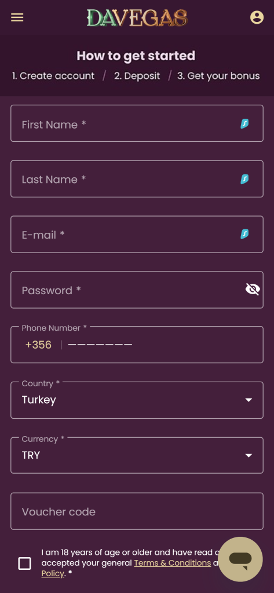Click the autofill icon in Last Name field
Image resolution: width=274 pixels, height=593 pixels.
coord(245,179)
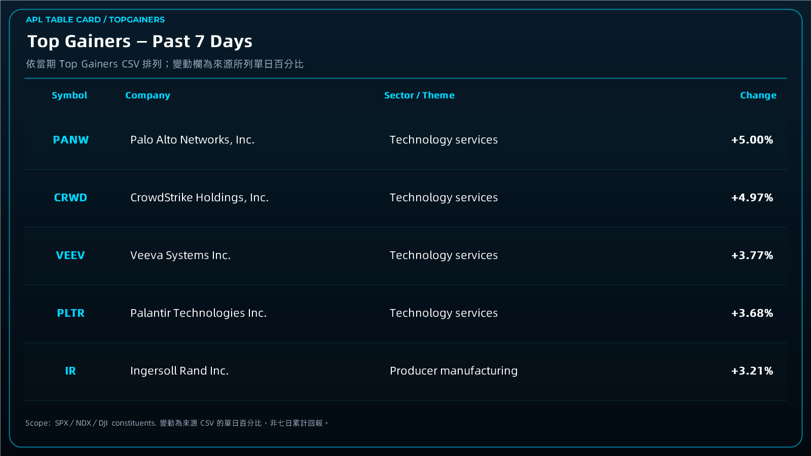The image size is (811, 456).
Task: Select Ingersoll Rand Inc. company name
Action: pyautogui.click(x=179, y=371)
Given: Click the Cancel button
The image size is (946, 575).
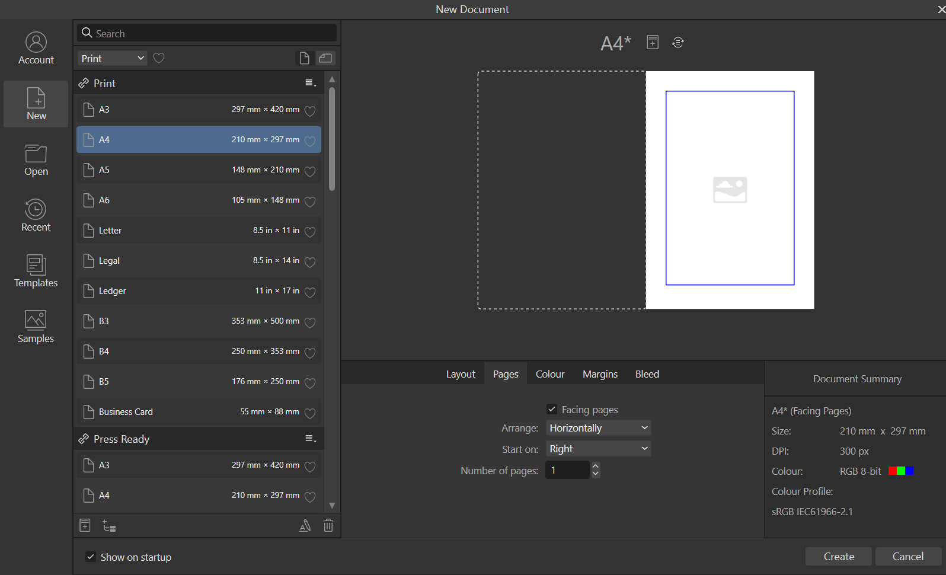Looking at the screenshot, I should click(x=908, y=557).
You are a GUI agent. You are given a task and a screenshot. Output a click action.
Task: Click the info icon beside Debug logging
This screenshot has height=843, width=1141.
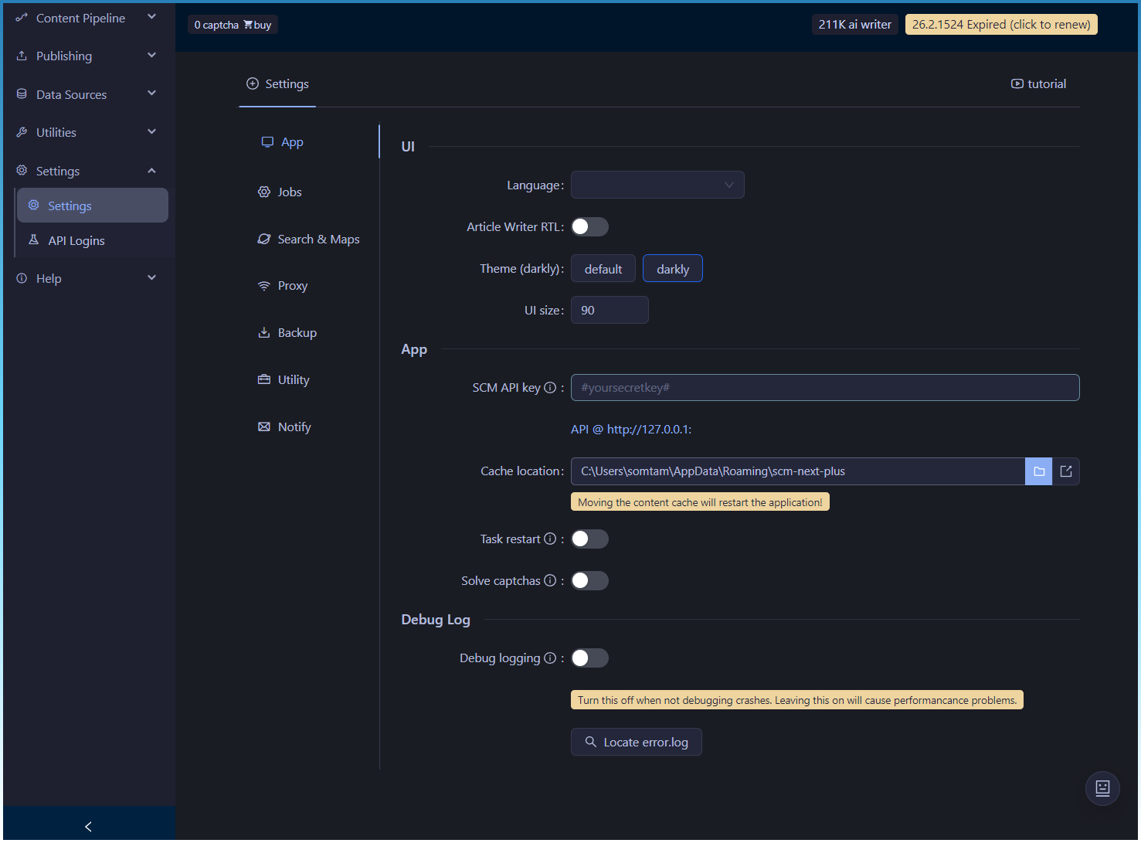pyautogui.click(x=550, y=658)
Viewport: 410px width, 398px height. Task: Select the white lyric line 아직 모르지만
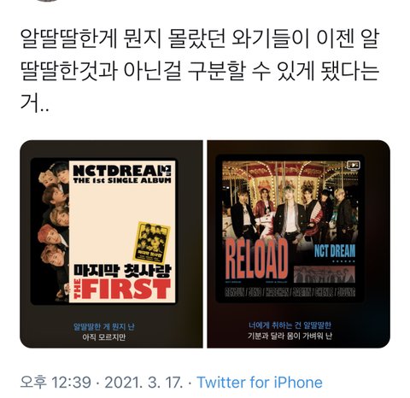coord(104,337)
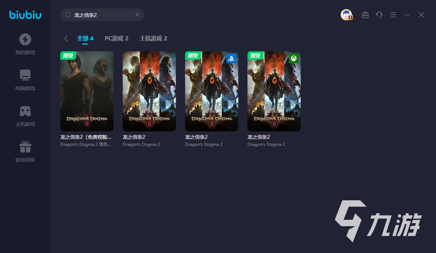Viewport: 436px width, 253px height.
Task: Open the toolbox briefcase icon
Action: 365,15
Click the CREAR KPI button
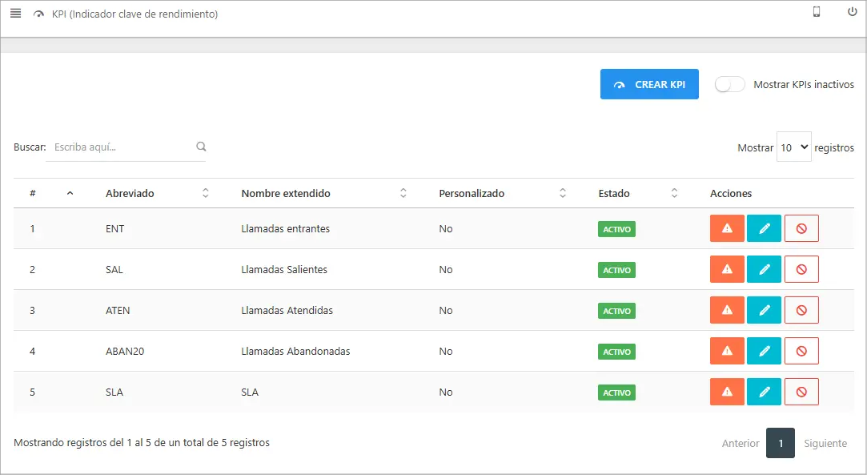The height and width of the screenshot is (475, 867). point(649,83)
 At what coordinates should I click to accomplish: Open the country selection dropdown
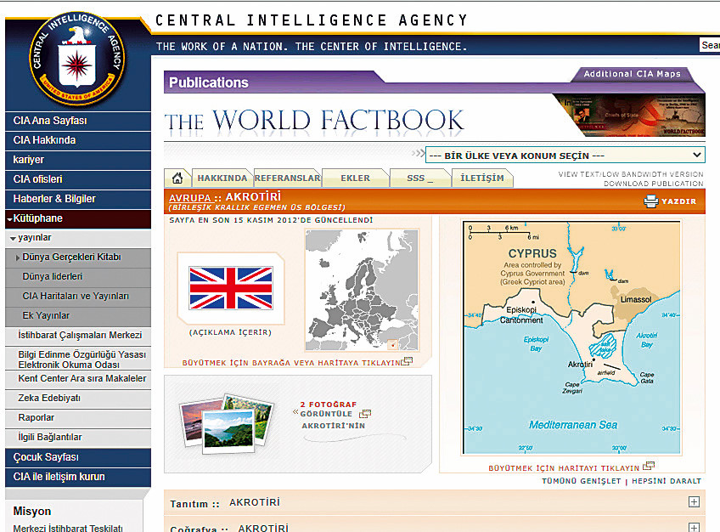(x=565, y=156)
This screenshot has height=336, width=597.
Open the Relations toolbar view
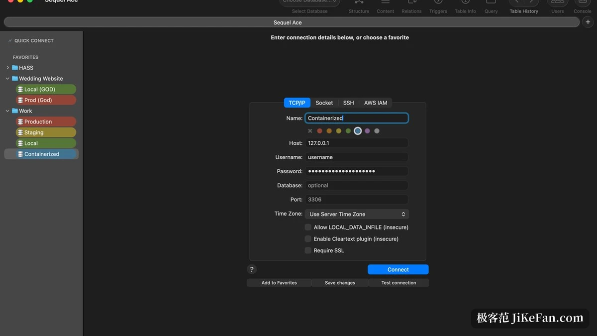[x=411, y=7]
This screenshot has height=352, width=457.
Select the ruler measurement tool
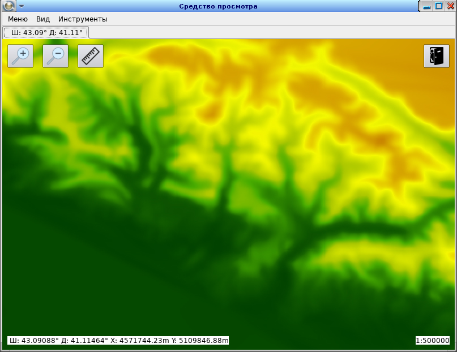pos(91,56)
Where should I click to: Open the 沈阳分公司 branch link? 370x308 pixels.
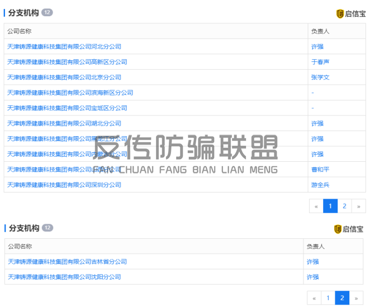pos(64,277)
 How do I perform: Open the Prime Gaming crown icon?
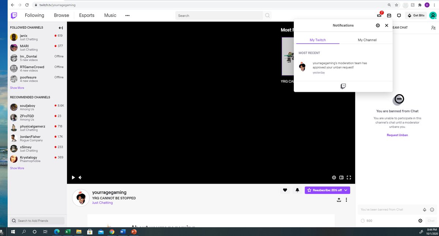379,15
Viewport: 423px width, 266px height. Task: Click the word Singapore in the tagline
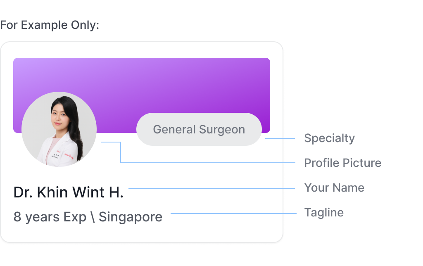pyautogui.click(x=131, y=217)
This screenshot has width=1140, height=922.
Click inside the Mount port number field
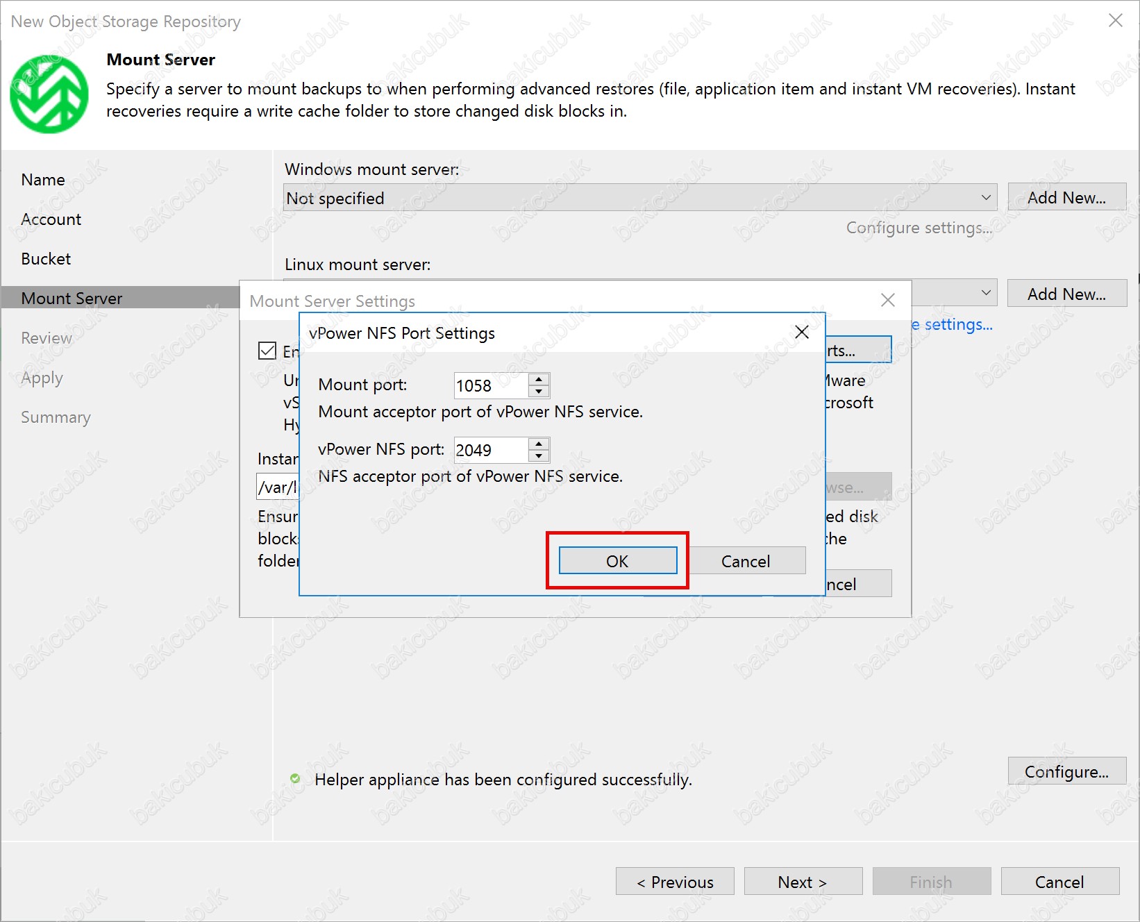pyautogui.click(x=490, y=386)
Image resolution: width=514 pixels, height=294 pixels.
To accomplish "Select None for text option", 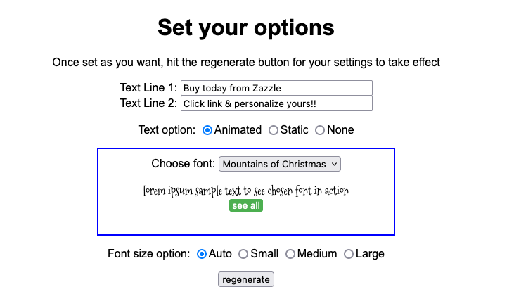I will click(x=320, y=130).

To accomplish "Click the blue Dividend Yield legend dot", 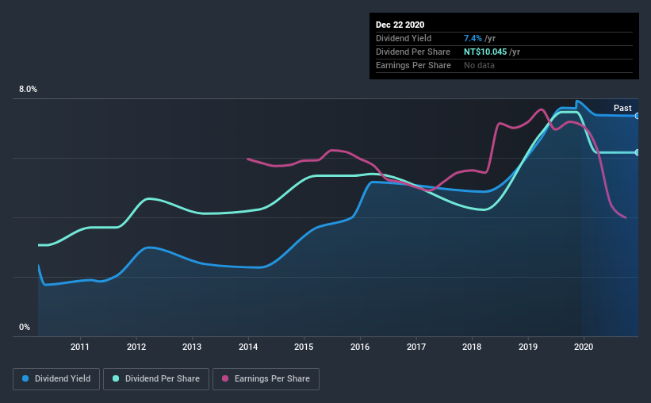I will pos(25,378).
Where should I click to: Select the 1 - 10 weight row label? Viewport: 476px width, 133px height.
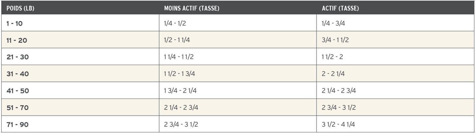(15, 24)
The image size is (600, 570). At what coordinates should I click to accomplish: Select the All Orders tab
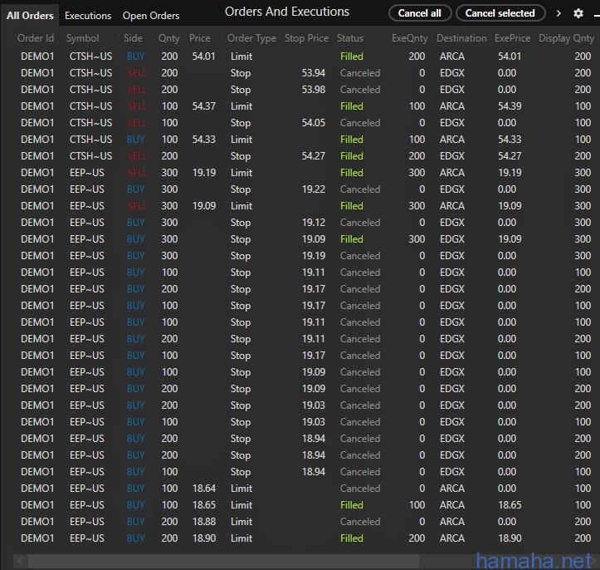tap(30, 16)
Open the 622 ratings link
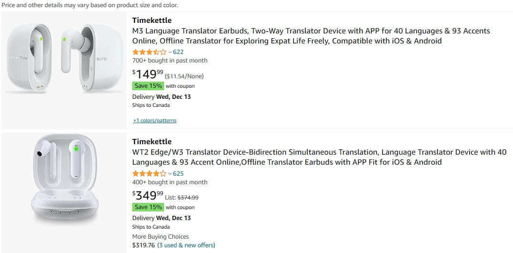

→ Prompt:
Copy word for word the span of the records above that begins at the line with "Given: Click the Cancel button" and ends at the line with "This screenshot has height=336, width=597.", including those two lines but not the pictures.

→ Reply to the task:
Given: Click the Cancel button
The image size is (946, 575).
Looking at the screenshot, I should click(x=908, y=557).
You are a GUI agent. You are given a task and a screenshot. Output a click action.
Task: Click the info icon beside Debug logging
This screenshot has height=843, width=1141.
pyautogui.click(x=550, y=658)
Viewport: 410px width, 398px height. Task: Select the white lyric line 아직 모르지만
coord(104,337)
Viewport: 436px width, 253px height.
Task: Open the toolbox briefcase icon
Action: 365,15
Click the CREAR KPI button
The height and width of the screenshot is (475, 867). point(649,83)
 At what coordinates should I click to accomplish: Open the country selection dropdown
(x=565, y=156)
This screenshot has height=336, width=597.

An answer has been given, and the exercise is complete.